Exercise objective:
Rewrite the listing with "Identify the location of" swapped for "Find the position of" everywhere, leaving everything else unchanged.
[Start of Attachment]
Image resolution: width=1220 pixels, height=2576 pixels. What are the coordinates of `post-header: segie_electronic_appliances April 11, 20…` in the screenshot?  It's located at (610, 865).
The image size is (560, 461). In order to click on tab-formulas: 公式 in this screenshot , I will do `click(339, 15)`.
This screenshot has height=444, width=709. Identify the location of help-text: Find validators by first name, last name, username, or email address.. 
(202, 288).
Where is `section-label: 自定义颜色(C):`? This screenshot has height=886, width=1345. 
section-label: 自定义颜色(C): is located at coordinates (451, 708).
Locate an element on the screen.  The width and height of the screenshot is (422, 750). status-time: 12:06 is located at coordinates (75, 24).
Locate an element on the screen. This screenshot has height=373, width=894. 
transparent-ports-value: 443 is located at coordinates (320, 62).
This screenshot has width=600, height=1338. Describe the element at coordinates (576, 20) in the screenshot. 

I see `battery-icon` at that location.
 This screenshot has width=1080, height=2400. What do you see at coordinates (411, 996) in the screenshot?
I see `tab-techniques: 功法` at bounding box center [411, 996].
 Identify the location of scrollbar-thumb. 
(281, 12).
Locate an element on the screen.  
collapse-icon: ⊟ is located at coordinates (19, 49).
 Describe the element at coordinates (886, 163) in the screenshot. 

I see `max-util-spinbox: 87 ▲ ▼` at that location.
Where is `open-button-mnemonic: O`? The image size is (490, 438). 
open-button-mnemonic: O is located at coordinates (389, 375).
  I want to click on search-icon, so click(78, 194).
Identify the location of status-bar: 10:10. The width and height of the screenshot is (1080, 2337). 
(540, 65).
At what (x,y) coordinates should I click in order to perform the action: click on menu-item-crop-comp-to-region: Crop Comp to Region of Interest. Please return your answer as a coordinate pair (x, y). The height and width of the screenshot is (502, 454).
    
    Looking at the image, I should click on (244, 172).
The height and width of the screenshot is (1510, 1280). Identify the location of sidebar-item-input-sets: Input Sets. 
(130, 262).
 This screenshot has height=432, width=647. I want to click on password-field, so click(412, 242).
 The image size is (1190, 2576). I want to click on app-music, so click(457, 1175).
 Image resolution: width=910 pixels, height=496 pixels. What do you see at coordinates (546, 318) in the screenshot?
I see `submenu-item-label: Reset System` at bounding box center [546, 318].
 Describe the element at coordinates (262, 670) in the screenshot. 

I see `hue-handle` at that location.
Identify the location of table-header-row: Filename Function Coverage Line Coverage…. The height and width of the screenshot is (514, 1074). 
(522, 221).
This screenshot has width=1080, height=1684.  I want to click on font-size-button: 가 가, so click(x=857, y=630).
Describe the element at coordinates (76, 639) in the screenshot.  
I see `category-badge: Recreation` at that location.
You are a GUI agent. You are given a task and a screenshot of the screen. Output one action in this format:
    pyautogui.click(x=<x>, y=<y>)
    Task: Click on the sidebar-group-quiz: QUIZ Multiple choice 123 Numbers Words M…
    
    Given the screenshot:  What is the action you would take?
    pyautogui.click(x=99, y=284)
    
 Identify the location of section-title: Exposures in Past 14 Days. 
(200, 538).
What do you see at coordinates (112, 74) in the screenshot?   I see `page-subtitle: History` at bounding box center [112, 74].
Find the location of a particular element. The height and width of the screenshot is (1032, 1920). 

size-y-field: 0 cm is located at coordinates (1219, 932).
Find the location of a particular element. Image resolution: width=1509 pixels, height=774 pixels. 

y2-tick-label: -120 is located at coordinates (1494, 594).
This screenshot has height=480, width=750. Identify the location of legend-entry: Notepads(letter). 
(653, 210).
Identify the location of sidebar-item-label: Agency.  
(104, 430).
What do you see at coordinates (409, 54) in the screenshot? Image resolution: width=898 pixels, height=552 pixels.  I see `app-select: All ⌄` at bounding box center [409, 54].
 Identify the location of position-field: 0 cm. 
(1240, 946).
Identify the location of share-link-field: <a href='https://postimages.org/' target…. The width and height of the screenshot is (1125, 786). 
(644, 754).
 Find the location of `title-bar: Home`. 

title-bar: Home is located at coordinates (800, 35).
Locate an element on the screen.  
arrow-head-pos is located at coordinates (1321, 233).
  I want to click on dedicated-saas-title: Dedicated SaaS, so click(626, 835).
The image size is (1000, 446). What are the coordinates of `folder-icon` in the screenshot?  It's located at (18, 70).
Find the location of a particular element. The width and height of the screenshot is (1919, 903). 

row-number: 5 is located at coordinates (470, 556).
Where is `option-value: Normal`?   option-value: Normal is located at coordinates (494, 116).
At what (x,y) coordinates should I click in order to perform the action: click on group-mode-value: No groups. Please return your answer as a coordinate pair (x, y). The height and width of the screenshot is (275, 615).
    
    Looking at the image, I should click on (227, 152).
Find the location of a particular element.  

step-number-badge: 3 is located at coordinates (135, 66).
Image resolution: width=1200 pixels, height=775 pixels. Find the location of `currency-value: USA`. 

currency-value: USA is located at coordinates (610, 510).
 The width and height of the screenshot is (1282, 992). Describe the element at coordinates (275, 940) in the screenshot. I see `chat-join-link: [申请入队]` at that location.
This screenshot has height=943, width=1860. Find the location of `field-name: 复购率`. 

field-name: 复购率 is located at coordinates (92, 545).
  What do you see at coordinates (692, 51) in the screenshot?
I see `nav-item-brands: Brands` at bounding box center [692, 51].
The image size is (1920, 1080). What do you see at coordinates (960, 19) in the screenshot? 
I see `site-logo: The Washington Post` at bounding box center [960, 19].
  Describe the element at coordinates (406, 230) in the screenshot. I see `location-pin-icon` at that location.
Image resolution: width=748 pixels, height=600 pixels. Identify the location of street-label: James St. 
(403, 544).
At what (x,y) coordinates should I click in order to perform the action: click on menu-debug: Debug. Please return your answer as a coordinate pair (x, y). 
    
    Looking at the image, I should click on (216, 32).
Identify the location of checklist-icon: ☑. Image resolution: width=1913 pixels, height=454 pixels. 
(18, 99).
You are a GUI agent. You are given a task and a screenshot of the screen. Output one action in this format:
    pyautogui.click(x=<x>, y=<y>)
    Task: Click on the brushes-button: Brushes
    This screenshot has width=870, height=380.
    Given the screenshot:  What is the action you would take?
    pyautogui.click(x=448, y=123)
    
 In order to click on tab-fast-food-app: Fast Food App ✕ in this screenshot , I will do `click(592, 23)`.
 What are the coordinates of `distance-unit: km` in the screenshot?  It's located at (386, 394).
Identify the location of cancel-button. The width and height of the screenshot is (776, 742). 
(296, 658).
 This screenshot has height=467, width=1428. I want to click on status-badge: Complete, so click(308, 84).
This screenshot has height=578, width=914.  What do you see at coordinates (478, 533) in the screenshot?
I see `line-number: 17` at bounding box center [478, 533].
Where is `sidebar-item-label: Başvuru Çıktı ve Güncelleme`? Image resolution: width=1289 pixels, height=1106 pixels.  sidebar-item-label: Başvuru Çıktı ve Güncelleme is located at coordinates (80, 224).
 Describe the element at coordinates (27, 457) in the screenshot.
[End of Attachment]
Task solution:
Image resolution: width=1220 pixels, height=2576 pixels. What are the coordinates of `post-header: segie_electronic_appliances April 11, 20…` in the screenshot?  It's located at (610, 865).
The image size is (560, 461). In order to click on tab-formulas: 公式 in this screenshot , I will do `click(339, 15)`.
This screenshot has height=444, width=709. Find the position of help-text: Find validators by first name, last name, username, or email address.. 
(202, 288).
Where is `section-label: 自定义颜色(C):`? This screenshot has height=886, width=1345. 
section-label: 自定义颜色(C): is located at coordinates (451, 708).
Locate an element on the screen.  The width and height of the screenshot is (422, 750). status-time: 12:06 is located at coordinates (75, 24).
Locate an element on the screen. This screenshot has height=373, width=894. 
transparent-ports-value: 443 is located at coordinates (320, 62).
This screenshot has width=600, height=1338. Describe the element at coordinates (576, 20) in the screenshot. 

I see `battery-icon` at that location.
 This screenshot has width=1080, height=2400. What do you see at coordinates (411, 996) in the screenshot?
I see `tab-techniques: 功法` at bounding box center [411, 996].
 Find the position of scrollbar-thumb. 
(281, 12).
Locate an element on the screen.  
collapse-icon: ⊟ is located at coordinates (19, 49).
 Describe the element at coordinates (886, 163) in the screenshot. 

I see `max-util-spinbox: 87 ▲ ▼` at that location.
Where is `open-button-mnemonic: O`? The image size is (490, 438). 
open-button-mnemonic: O is located at coordinates (389, 375).
  I want to click on search-icon, so click(78, 194).
Find the position of status-bar: 10:10. The width and height of the screenshot is (1080, 2337). 
(540, 65).
At what (x,y) coordinates should I click in order to perform the action: click on menu-item-crop-comp-to-region: Crop Comp to Region of Interest. Please return your answer as a coordinate pair (x, y). The height and width of the screenshot is (502, 454).
    
    Looking at the image, I should click on (244, 172).
The height and width of the screenshot is (1510, 1280). Find the position of sidebar-item-input-sets: Input Sets. 
(130, 262).
 This screenshot has height=432, width=647. I want to click on password-field, so click(412, 242).
 The image size is (1190, 2576). I want to click on app-music, so click(457, 1175).
 Image resolution: width=910 pixels, height=496 pixels. What do you see at coordinates (546, 318) in the screenshot?
I see `submenu-item-label: Reset System` at bounding box center [546, 318].
 Describe the element at coordinates (262, 670) in the screenshot. 

I see `hue-handle` at that location.
Find the position of table-header-row: Filename Function Coverage Line Coverage…. The height and width of the screenshot is (514, 1074). 
(522, 221).
This screenshot has width=1080, height=1684.  I want to click on font-size-button: 가 가, so click(x=857, y=630).
Describe the element at coordinates (76, 639) in the screenshot.  
I see `category-badge: Recreation` at that location.
You are a GUI agent. You are given a task and a screenshot of the screen. Output one action in this format:
    pyautogui.click(x=<x>, y=<y>)
    Task: Click on the sidebar-group-quiz: QUIZ Multiple choice 123 Numbers Words M…
    
    Given the screenshot:  What is the action you would take?
    pyautogui.click(x=99, y=284)
    
 Find the position of section-title: Exposures in Past 14 Days. 
(200, 538).
What do you see at coordinates (112, 74) in the screenshot?   I see `page-subtitle: History` at bounding box center [112, 74].
Find the location of a particular element. The height and width of the screenshot is (1032, 1920). 

size-y-field: 0 cm is located at coordinates (1219, 932).
Find the location of a particular element. Image resolution: width=1509 pixels, height=774 pixels. 

y2-tick-label: -120 is located at coordinates (1494, 594).
This screenshot has height=480, width=750. Find the position of legend-entry: Notepads(letter). 
(653, 210).
Find the position of sidebar-item-label: Agency.  
(104, 430).
What do you see at coordinates (409, 54) in the screenshot? Image resolution: width=898 pixels, height=552 pixels.  I see `app-select: All ⌄` at bounding box center [409, 54].
 Find the position of position-field: 0 cm. 
(1240, 946).
Find the position of share-link-field: <a href='https://postimages.org/' target…. The width and height of the screenshot is (1125, 786). 
(644, 754).
 Find the location of `title-bar: Home`. 

title-bar: Home is located at coordinates (800, 35).
Locate an element on the screen.  
arrow-head-pos is located at coordinates (1321, 233).
  I want to click on dedicated-saas-title: Dedicated SaaS, so click(626, 835).
The image size is (1000, 446). What are the coordinates of `folder-icon` in the screenshot?  It's located at (18, 70).
Find the location of a particular element. The width and height of the screenshot is (1919, 903). 

row-number: 5 is located at coordinates (470, 556).
Where is `option-value: Normal`?   option-value: Normal is located at coordinates (494, 116).
At what (x,y) coordinates should I click in order to perform the action: click on group-mode-value: No groups. Please return your answer as a coordinate pair (x, y). The height and width of the screenshot is (275, 615).
    
    Looking at the image, I should click on (227, 152).
Find the location of a particular element.  

step-number-badge: 3 is located at coordinates (135, 66).
Image resolution: width=1200 pixels, height=775 pixels. Find the location of `currency-value: USA`. 

currency-value: USA is located at coordinates (610, 510).
 The width and height of the screenshot is (1282, 992). Describe the element at coordinates (275, 940) in the screenshot. I see `chat-join-link: [申请入队]` at that location.
This screenshot has height=943, width=1860. Find the location of `field-name: 复购率`. 

field-name: 复购率 is located at coordinates (92, 545).
  What do you see at coordinates (692, 51) in the screenshot?
I see `nav-item-brands: Brands` at bounding box center [692, 51].
The image size is (1920, 1080). What do you see at coordinates (960, 19) in the screenshot? 
I see `site-logo: The Washington Post` at bounding box center [960, 19].
  Describe the element at coordinates (406, 230) in the screenshot. I see `location-pin-icon` at that location.
Image resolution: width=748 pixels, height=600 pixels. Find the position of street-label: James St. 
(403, 544).
At what (x,y) coordinates should I click in order to perform the action: click on menu-debug: Debug. Please return your answer as a coordinate pair (x, y). 
    
    Looking at the image, I should click on (216, 32).
Find the position of checklist-icon: ☑. Image resolution: width=1913 pixels, height=454 pixels. 
(18, 99).
You are a GUI agent. You are given a task and a screenshot of the screen. Output one action in this format:
    pyautogui.click(x=<x>, y=<y>)
    Task: Click on the brushes-button: Brushes
    This screenshot has width=870, height=380.
    Given the screenshot:  What is the action you would take?
    pyautogui.click(x=448, y=123)
    
 In order to click on tab-fast-food-app: Fast Food App ✕ in this screenshot , I will do `click(592, 23)`.
 What are the coordinates of `distance-unit: km` in the screenshot?  It's located at (386, 394).
Find the position of cancel-button. The width and height of the screenshot is (776, 742). 
(296, 658).
 This screenshot has height=467, width=1428. I want to click on status-badge: Complete, so click(308, 84).
This screenshot has height=578, width=914.  What do you see at coordinates (478, 533) in the screenshot?
I see `line-number: 17` at bounding box center [478, 533].
Where is `sidebar-item-label: Başvuru Çıktı ve Güncelleme`? Image resolution: width=1289 pixels, height=1106 pixels.  sidebar-item-label: Başvuru Çıktı ve Güncelleme is located at coordinates (80, 224).
 Describe the element at coordinates (27, 457) in the screenshot.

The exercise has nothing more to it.